Software testing grows in scope

Software performance and product testing, once almost exclusively done by in-house teams, has started making its way onto the outsourcing scene over the past few years.

In 2008 the scope will broaden beyond traditional functional and system integration testing to encompass overall system performance, scalability, usability and security testing bringing higher value to the client’s organisation. This will require new outsourcing services to be offered in the market in the areas of system performance engineering, test automation and regression testing efficiency.

Country-to-country collaboration creates strange bedfellows

In 2007 many new kinds of outsourcing resource models developed including vendors setting up shop in other countries to tap into resources in a continually tightening talent market.

In 2008 we’ll see this taken a step further with vendors in highly competitive outsourcing countries teaming up or even forging vendor/client relationships. This could, for example, bring Russia and India or China together in new and interesting ways.

Global delivery and nearshoring both in high demand

2007 was the year of the nearshoring buzz as clients wanted the combined benefits of proximity and familiarity as well as the manpower boost of outsourced resources.

In 2008, nearshoring will continue to play an important role but clients will increasingly widen their scope demanding that their key vendors have strong outposts around the world that can handle global delivery. Established and well-staffed vendor locations in North America and Eastern Europe will be vital.

Security becomes paramount as relationships evolve to partnerships

In 2007, as some outsourcing vendor/client relationships evolved into innovation partnerships, tight security planning and policy execution became even more pressing.

In 2008, with greater depths of data potentially being shared through transformational outsourcing, embedded development and product engineering programmes, security practices will need to become a more natural and proactive part of any successful engagement. Security planning and procedures must also span across all forms including systems, data, IP, physical, and staffing and should also include disaster recovery blueprints.

Russian Outsourcing Continues To See Record Growth

In 2007 Russia was increasingly recognised by the industry, influencers and clients, as a world-class outsourcing destination, particularly in its ability to tackle high-end, complex development and business process challenges. This recognition showed in the market growth of Russian outsourcing to over $1B in 2006-2007 as well as 40 percent year-onr-year growth since 2003.

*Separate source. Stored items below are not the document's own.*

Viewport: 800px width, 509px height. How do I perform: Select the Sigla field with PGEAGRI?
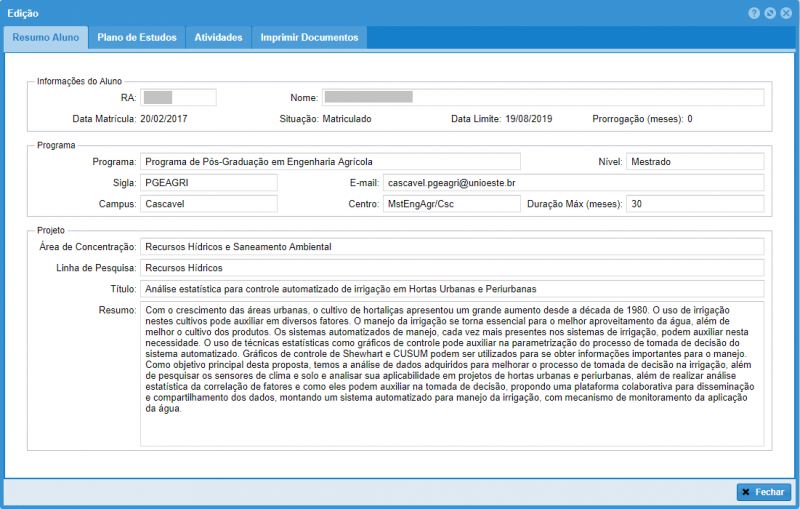point(208,183)
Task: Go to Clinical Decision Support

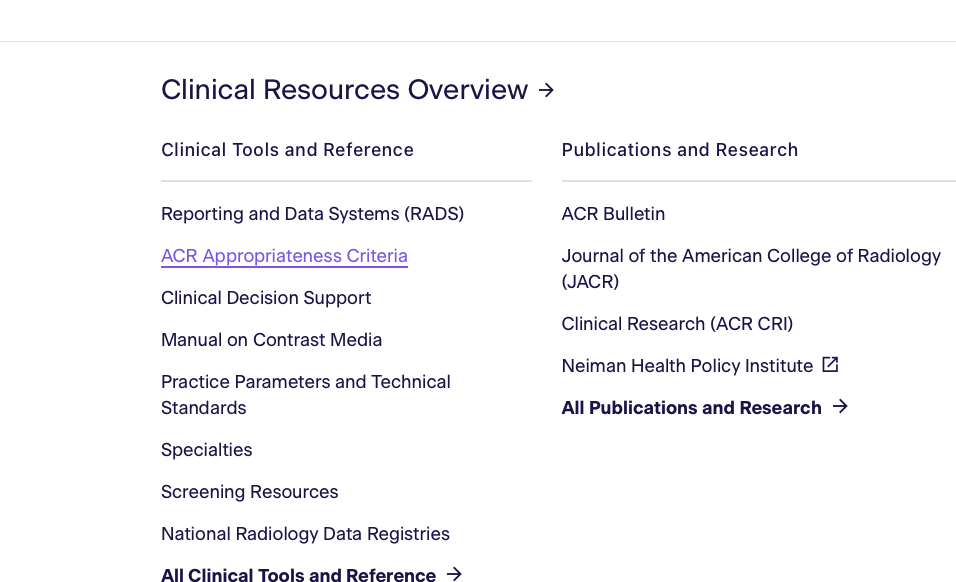Action: tap(266, 298)
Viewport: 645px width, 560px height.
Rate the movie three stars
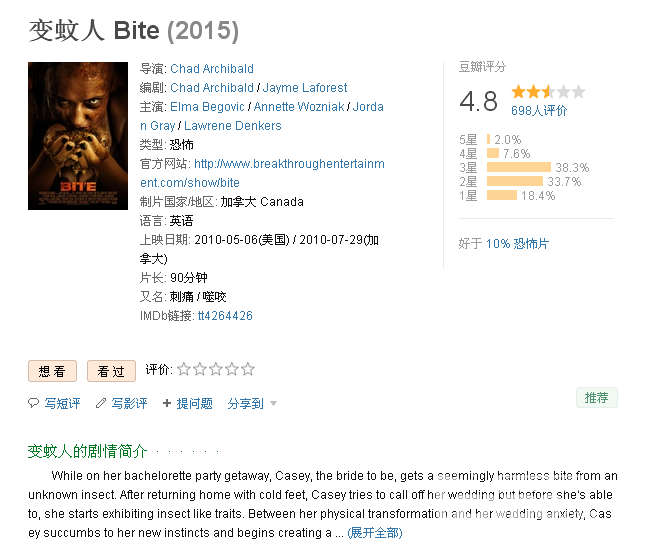pyautogui.click(x=216, y=369)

Strong continued expansion is expected into 2008 and beyond.

About Luxoft

Luxoft, founded in 2000, is Russia’s largest provider of high-end IT outsourcing services with operations in the U.S., Canada, U.K., Ukraine and the world’s largest delivery capabilities in Russia and CIS.

Luxoft works with global enterprises and independent software vendors (ISVs), enjoying long-term relationships with industry leaders such as Deutsche Bank, IBM, UBS, T-Mobile and Dell.

Luxoft's software development processes meet the highest quality standards, and the company was the first in Europe to achieve Level 5 CMMI quality certification. Luxoft runs research and development centres in Moscow, St. Petersburg, Dubna and Omsk in Russia, as well as centres in Kiev, Dnepropetrovsk, and Odessa, Ukraine, and Vancouver, Canada.

Luxoft is the recipient of the 2007 Frost & Sullivan Global Outsourcing Growth Excellence & Customer Value Leadership Award; its long-term client Deutsche Bank recently won an Applied Innovation Award from the IAOP, Wipro, the ITAA and Forbes for a CRM system jointly developed with Luxoft.